→ **Try it**
Every line with "agent" in it must be copied from the data.

### Provided records

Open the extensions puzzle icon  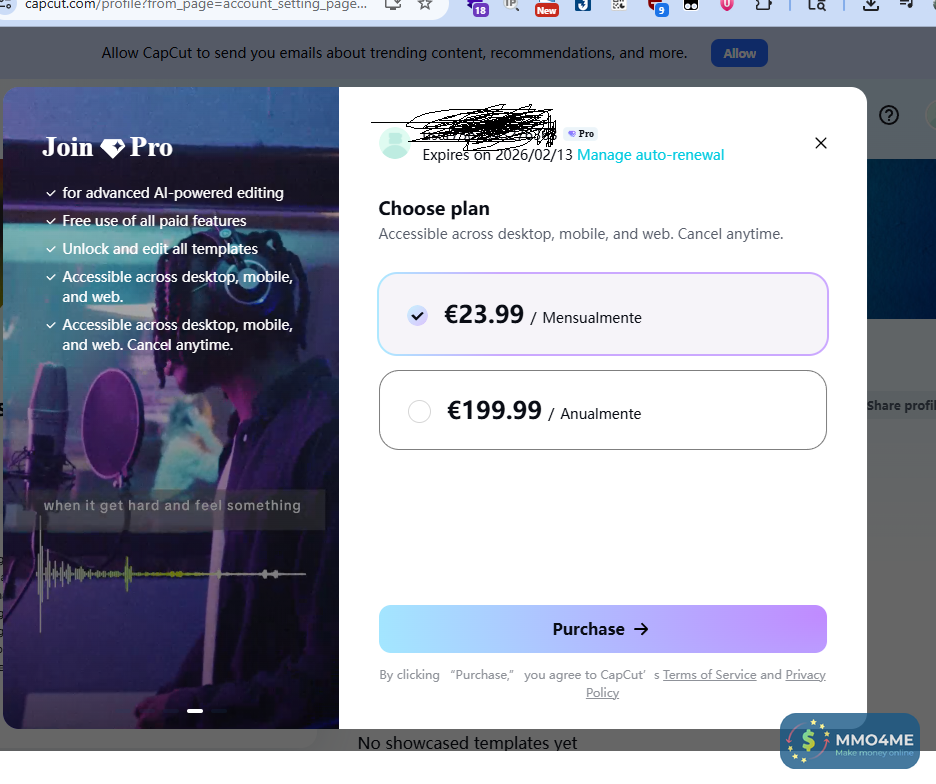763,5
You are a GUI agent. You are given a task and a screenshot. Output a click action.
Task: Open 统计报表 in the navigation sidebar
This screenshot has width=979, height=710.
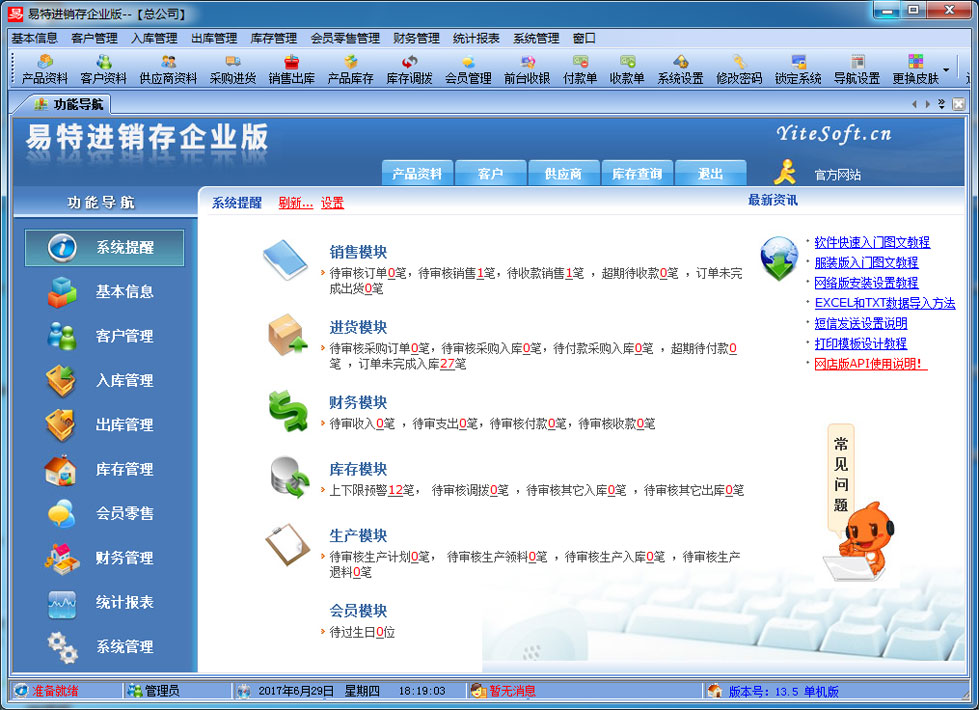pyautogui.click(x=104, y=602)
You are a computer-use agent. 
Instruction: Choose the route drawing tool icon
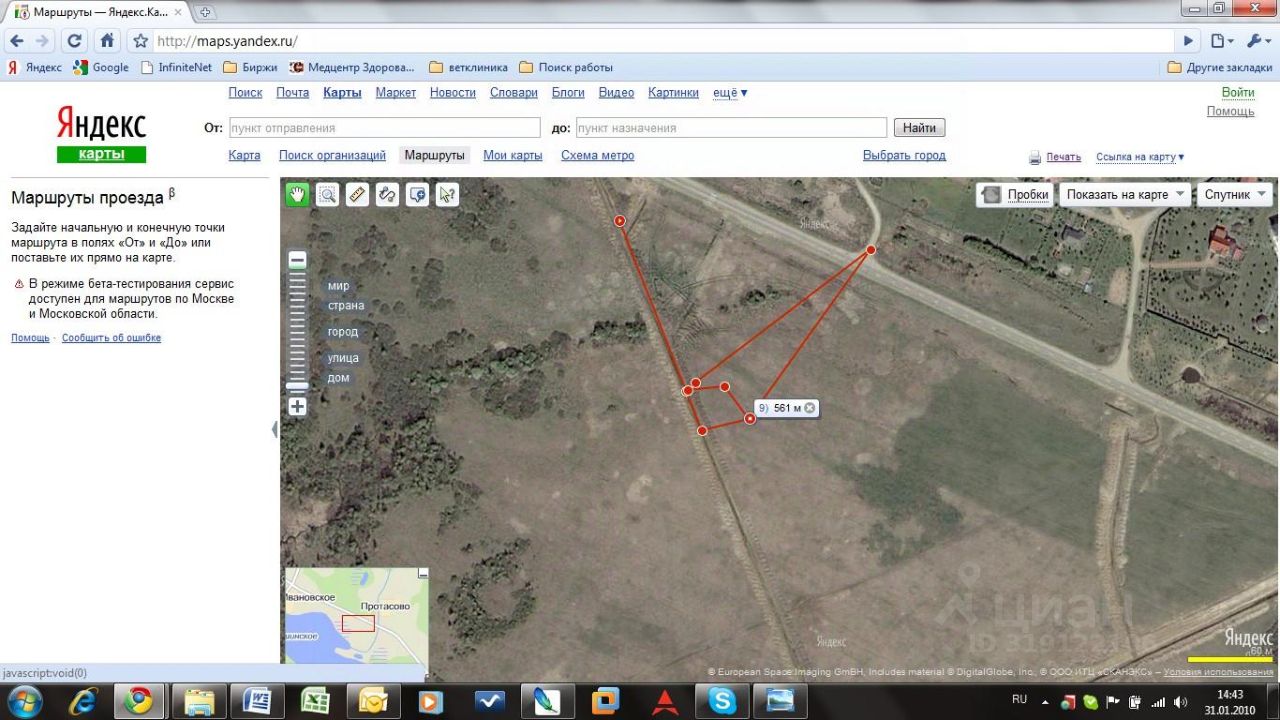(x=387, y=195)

######
### Provided records

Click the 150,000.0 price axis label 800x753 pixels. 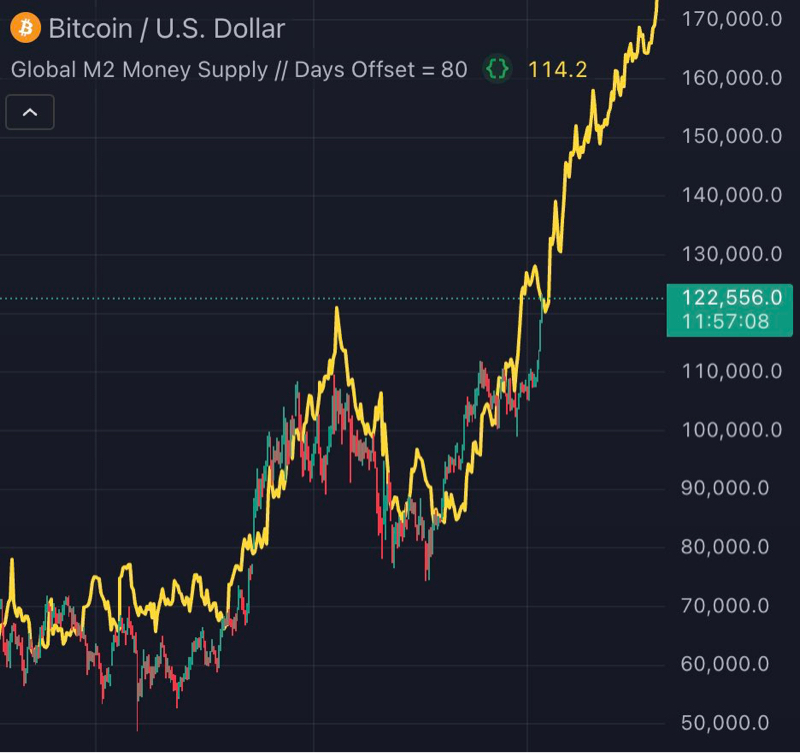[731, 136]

######

→ **Reply to the task**
You are a GUI agent. You are given a task and a screenshot. Output a click action.
You are a computer-use agent. 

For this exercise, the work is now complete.